Autism, often known as Autism Spectrum Disorder (ASD), is a group of disorders characterized by difficulties with social skills, repetitive activities, language, and non-verbal communication. Autism affects 1 in 44 children in the United States today, according to the Centers for Disease Control.
What is an autistic person like?
Autistic people can behave differently from others.
- Finds it difficult to talk and interact with others.
- Finding things like bright lights or loud, overwhelming, upsetting, or uncomfortable noises have trouble understanding how other people think or feel.
- Fidgeting or worrying about new social scenarios or interactions.
- Take longer to understand information or repeatedly do or believe the same things.
Research into autism spectrum disorders (ASD) has been on the increase since the 1940s. While studying special and inclusive education with my dissertation in autism.
What are the symptoms of autism?
Symptoms of ASD typically become clearly evident during early childhood, between 12 and 24 months of age. However, symptoms can also appear sooner or later.
Early symptoms may include marked delay in language or social development.
The DSM-5 divides the symptoms of ASD into two categories:
- Communication and social interaction problems.
- Limited or repetitive patterns of behavior or activities.
To be diagnosed with autism, a person must exhibit symptoms in both of these categories.
Problems of communication and social interaction
ASD can lead to a number of problems with communication, many of which appear before age 5.
Here’s a general timeline of what it might look like
- From birth: Difficulty maintaining eye contact
- Within 9 months: They don’t respond to their name
- Within 9 months: Don’t show facial expressions that reflect your emotions (such as surprise or anger)
- Within 12 months: Do not engage in basic interactive games, such as peek-a-boo or pat-a-cake
- Within 12 months: Don’t use (or use only a few) hand gestures, such as shaking hands
- Within 15 months: Don’t share your interests with others (showing someone a favorite toy, for example
- Within 18 months: Don’t point or look where others are pointing
- Within 24 months: Not noticing when others appear sad or hurt
- Within 30 months: Do not engage in “pretend play”, such as taking care of a doll or playing with figurines
- By 60 months of age: Don’t play turn-based, duck-duck-goose type
Additionally, children with autism may have difficulty expressing their feelings or understanding those of others starting at 36 months.
Various interventions have been suggested for the variable diagnosis of autism. Currently, every difficult learning condition is now grouped under the autism umbrella. Thus, the spectrum of autism is now broader and has raised the search for an ongoing diagnosis and possible treatment for this condition.
Facts that can help us address the misinterpreted stigma of autism and help us focus on supporting children who have been diagnosed with the condition
- Parents / guardians MUST accept that their child is different and needs support. These children see the world differently and we should try to make an effort to enter their world to support them. An early intervention from the age of two could produce good results now and in the future. We do not remain in self-denial. Be honest with yourself and stop facing the baby. It’s not about you BUT the baby. Let the child’s well-being come first.
- Don’t see autism as a stigma. We have to accept that these children can belong to anyone. They have not asked to be born and they are not the cause of the condition they have. They have the potential to learn and become independent if we can support them early enough, especially high functioning autistic children.

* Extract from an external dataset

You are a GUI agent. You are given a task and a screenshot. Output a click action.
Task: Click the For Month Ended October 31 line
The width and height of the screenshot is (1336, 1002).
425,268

- Once diagnosed, parents / guardians should attend seminars / training courses and seek educational advice on how best to support the child (ren). You may also want to do some personal research to help you understand what autism is all about. You will be amazed by some testimonials from children who have excelled with this condition.
- Don’t hide that baby. God has given you a child that you are capable of taking care of. Let your child enjoy what other children like. Take them to places where other children go, such as the park, amusement parks, vacation spots, family reunions, etc.
- Let your child look good. Dress them in the best clothes and show the world that your child is special. Make the difference!
- Always take a positive approach and encourage your child to do the same regardless of the conditions.
- Avoid self-pity for yourself and your child.
- Let that child take responsibility for his daily actions. They have a brain and they can use it. Support them. Don’t pamper them!
- Work closely with professionals, such as teachers, educational psychologists, labor theorists, speech therapists and speech therapists, etc. to get the best tools to support your child.
- Let your child’s results speak to all other parents / guardians of children who have not been diagnosed or diagnosed with autism.